_Task to complete_
Continue the article about Penrod and the Nikki Beach clubs, starting right after its last sentence.

_Study text_
---------------
The Nicaraguan-born Penrod moved to Miami in 1979 amid the overthrow of Nicaragua’s dictator, Anastasio Somoza Debayle, whose family controlled the country for more than 40 years. She met her future husband, who grew up on food stamps and wore clothing from the Salvation Army, when she came to work for him at the Jockey Club in Miami in 1984.

“It was not secure. Lots of drugs. Lots of crime. We helped build it up,” she recalls. “We went there when actually no bank wanted to give you any loans for anything. It was that bad. Nobody wanted to touch Miami Beach.”

The city of Miami Beach then approached Jack to help build up the area, and after a couple of years of negotiations, which Penrod was a part of as project manager, the city of Miami Beach granted a 40-year lease to build a $4 million club at One Ocean Drive. Once the club opened as Penrod’s Beach Club, she became its marketing and communications director.

Along the way, they started dating and were married in 1995. Three years later, the Nikki Beach concept took off, attracting surfers and other locals—and then models and celebrities, including Leonardo DiCaprio, Madonna, and Harrison Ford.

By 2002, the Penrods were in expansion mode, and opened their next two beach clubs in Saint Tropez and Saint Barth. Most of the beach clubs the Penrods were competing with at the time were independent, family-run small businesses. They were able to limit their spending and avoid taking on investors by picking a spot on Saint-Tropez’ Pampelonne Beach that was actually set back at the back edge of the sand, not too far from the sea. In 2008, Penrod became chief marketing officer, which she held for a decade until in 2018 she took over as CEO from her husband, who became chairman.

Not every club has worked out. There was a brief outpost in Coconut Grove in Miami, and agreements have ended with partners, including in Barbados and Montenegro. But Penrod says shutting down locations can be just as important as opening new ones: “My brand is strong enough that it's not going to be a big failure because I leave. No, I'd rather leave because they were ruining my brand,” says Penrod.
---------------
_Data segment_
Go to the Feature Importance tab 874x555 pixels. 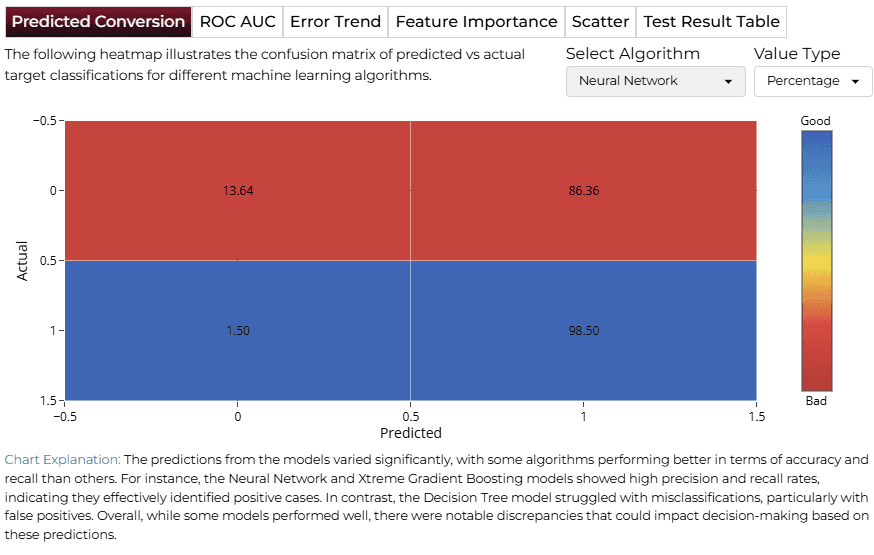(x=477, y=22)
---------------
_Task response_
Penrod fearlessness is an asset as she charts future growth amid a highly competitive landscape in which successful restaurants look to extend their brands to more profitable parts of the hospitality industry, such as hotels and clubs. Nobu, for instance, has more than 50 restaurants around the world as well as more than 40 hotels—with more set to open in Bangkok, Madrid and the Maldives—as well as 20 residences worldwide. And Costas Spiliadis’ Estiatorio Milos burgeoning hospitality group operates 12 restaurants in addition to a hotel and a Milos at Sea yacht in Greece. Major Food Group, meanwhile, has Carbone Miami and operates the members-only club ZZ’s Club in the Miami Design District where sushi is flown in daily from Tokyo and first-year dues start at $30,000.

Win or lose in Miami, Penrod is securing her future by building something on its own. Her eponymous new brand Lucia by Nikki Beach is preparing to expand beyond its first location in Cannes, which Penrod owns entirely, and she will open a beach club in Marbella, Spain this summer. More destinations are in the pipeline, as Penrod sees the Lucia brand as a way to capture year-round partiers and more urban travelers with locations not necessarily tied to a beach. Instead of Nikki Beach’s barefoot “less is more” aesthetic, Lucia has a maximalist vibe. But expect the same jet-set destinations, DJ-driven vibe and plenty of celebrity guests.

And Nikki Beach, Penrod adds, is still expanding. Penrod has several locations in the pipeline, including a resort and residences in Baku, Azerbaijan where there’s already a beach club, as well as a resort, residences and beach club in Antigua. A resort and residences in Ras Al Khaimah in the UAE as well as a resort, residences and beach club in Muscat, Oman are also set to open soon. Penrod says she receives requests every month to bring Nikki Beach to new locations.

“Always be conscious of whatever you do in life,” says Penrod. “Do it with honesty. Do it with fun and the desire to live life to the fullest, because when we go, we don't take anything.”